▸ ASSIGNMENT
The task calls for every line of the data to be repeated exactly.

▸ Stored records
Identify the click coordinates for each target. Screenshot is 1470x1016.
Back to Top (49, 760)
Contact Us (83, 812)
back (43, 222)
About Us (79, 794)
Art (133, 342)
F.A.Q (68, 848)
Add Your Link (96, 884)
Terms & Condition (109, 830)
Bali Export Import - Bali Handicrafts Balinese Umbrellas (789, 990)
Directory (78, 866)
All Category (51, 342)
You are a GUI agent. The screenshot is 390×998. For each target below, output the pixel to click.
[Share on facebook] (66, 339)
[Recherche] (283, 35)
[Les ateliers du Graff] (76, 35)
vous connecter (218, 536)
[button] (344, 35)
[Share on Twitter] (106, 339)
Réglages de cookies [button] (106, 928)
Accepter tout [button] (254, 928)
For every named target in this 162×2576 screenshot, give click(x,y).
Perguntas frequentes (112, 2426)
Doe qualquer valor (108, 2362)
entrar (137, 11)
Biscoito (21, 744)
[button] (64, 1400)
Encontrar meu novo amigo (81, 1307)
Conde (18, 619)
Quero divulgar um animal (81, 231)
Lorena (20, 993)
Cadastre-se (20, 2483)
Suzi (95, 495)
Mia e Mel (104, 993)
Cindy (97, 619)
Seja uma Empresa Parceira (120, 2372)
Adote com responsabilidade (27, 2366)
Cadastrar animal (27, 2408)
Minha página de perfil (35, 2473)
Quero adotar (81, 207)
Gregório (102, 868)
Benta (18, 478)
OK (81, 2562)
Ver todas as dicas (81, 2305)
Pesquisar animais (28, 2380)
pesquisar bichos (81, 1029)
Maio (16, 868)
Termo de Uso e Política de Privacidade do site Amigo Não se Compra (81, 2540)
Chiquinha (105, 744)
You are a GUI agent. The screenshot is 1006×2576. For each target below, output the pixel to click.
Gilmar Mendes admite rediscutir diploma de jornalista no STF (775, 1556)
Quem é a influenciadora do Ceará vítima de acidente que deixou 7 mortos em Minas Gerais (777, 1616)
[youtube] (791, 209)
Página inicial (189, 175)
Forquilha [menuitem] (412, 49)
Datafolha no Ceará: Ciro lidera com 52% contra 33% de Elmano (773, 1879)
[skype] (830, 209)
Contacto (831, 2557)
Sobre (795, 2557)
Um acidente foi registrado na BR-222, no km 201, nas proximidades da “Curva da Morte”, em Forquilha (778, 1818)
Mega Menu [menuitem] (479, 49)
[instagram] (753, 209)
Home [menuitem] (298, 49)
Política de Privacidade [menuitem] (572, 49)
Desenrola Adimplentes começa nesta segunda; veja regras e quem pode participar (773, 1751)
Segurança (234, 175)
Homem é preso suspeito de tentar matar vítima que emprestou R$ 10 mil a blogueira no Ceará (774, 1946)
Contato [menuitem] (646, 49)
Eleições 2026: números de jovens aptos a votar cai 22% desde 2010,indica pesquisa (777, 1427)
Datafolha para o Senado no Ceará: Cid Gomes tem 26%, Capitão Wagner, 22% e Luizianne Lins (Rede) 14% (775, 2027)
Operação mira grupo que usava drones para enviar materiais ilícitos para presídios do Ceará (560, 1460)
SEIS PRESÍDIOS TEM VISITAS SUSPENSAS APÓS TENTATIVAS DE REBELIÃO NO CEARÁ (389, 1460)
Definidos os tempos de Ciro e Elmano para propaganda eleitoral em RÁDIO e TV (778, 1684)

▸ ANSWER SECTION
Identify the click coordinates for each target. Screenshot is 1470x1016.
Back to Top (49, 760)
Contact Us (83, 812)
back (43, 222)
About Us (79, 794)
Art (133, 342)
F.A.Q (68, 848)
Add Your Link (96, 884)
Terms & Condition (109, 830)
Bali Export Import - Bali Handicrafts Balinese Umbrellas (789, 990)
Directory (78, 866)
All Category (51, 342)
You are a GUI agent. The screenshot is 390×998. For each target below, output the pixel to click.
[Share on facebook] (66, 339)
[Recherche] (283, 35)
[Les ateliers du Graff] (76, 35)
vous connecter (218, 536)
[button] (344, 35)
[Share on Twitter] (106, 339)
Réglages de cookies [button] (106, 928)
Accepter tout [button] (254, 928)
For every named target in this 162×2576 screenshot, give click(x,y).
Perguntas frequentes (112, 2426)
Doe qualquer valor (108, 2362)
entrar (137, 11)
Biscoito (21, 744)
[button] (64, 1400)
Encontrar meu novo amigo (81, 1307)
Conde (18, 619)
Quero divulgar um animal (81, 231)
Lorena (20, 993)
Cadastre-se (20, 2483)
Suzi (95, 495)
Mia e Mel (104, 993)
Cindy (97, 619)
Seja uma Empresa Parceira (120, 2372)
Adote com responsabilidade (27, 2366)
Cadastrar animal (27, 2408)
Minha página de perfil (35, 2473)
Quero adotar (81, 207)
Gregório (102, 868)
Benta (18, 478)
OK (81, 2562)
Ver todas as dicas (81, 2305)
Pesquisar animais (28, 2380)
pesquisar bichos (81, 1029)
Maio (16, 868)
Termo de Uso e Política de Privacidade do site Amigo Não se Compra (81, 2540)
Chiquinha (105, 744)
You are a GUI agent. The screenshot is 1006×2576. For each target below, output the pixel to click.
Gilmar Mendes admite rediscutir diploma de jornalista no STF (775, 1556)
Quem é a influenciadora do Ceará vítima de acidente que deixou 7 mortos em Minas Gerais (777, 1616)
[youtube] (791, 209)
Página inicial (189, 175)
Forquilha [menuitem] (412, 49)
Datafolha no Ceará: Ciro lidera com 52% contra 33% de Elmano (773, 1879)
[skype] (830, 209)
Contacto (831, 2557)
Sobre (795, 2557)
Um acidente foi registrado na BR-222, no km 201, nas proximidades da “Curva da Morte”, em Forquilha (778, 1818)
Mega Menu [menuitem] (479, 49)
[instagram] (753, 209)
Home [menuitem] (298, 49)
Política de Privacidade [menuitem] (572, 49)
Desenrola Adimplentes começa nesta segunda; veja regras e quem pode participar (773, 1751)
Segurança (234, 175)
Homem é preso suspeito de tentar matar vítima que emprestou R$ 10 mil a blogueira no Ceará (774, 1946)
Contato [menuitem] (646, 49)
Eleições 2026: números de jovens aptos a votar cai 22% desde 2010,indica pesquisa (777, 1427)
Datafolha para o Senado no Ceará: Cid Gomes tem 26%, Capitão Wagner, 22% e Luizianne Lins (Rede) 14% (775, 2027)
Operação mira grupo que usava drones para enviar materiais ilícitos para presídios do Ceará (560, 1460)
SEIS PRESÍDIOS TEM VISITAS SUSPENSAS APÓS TENTATIVAS DE REBELIÃO NO CEARÁ (389, 1460)
Definidos os tempos de Ciro e Elmano para propaganda eleitoral em RÁDIO e TV (778, 1684)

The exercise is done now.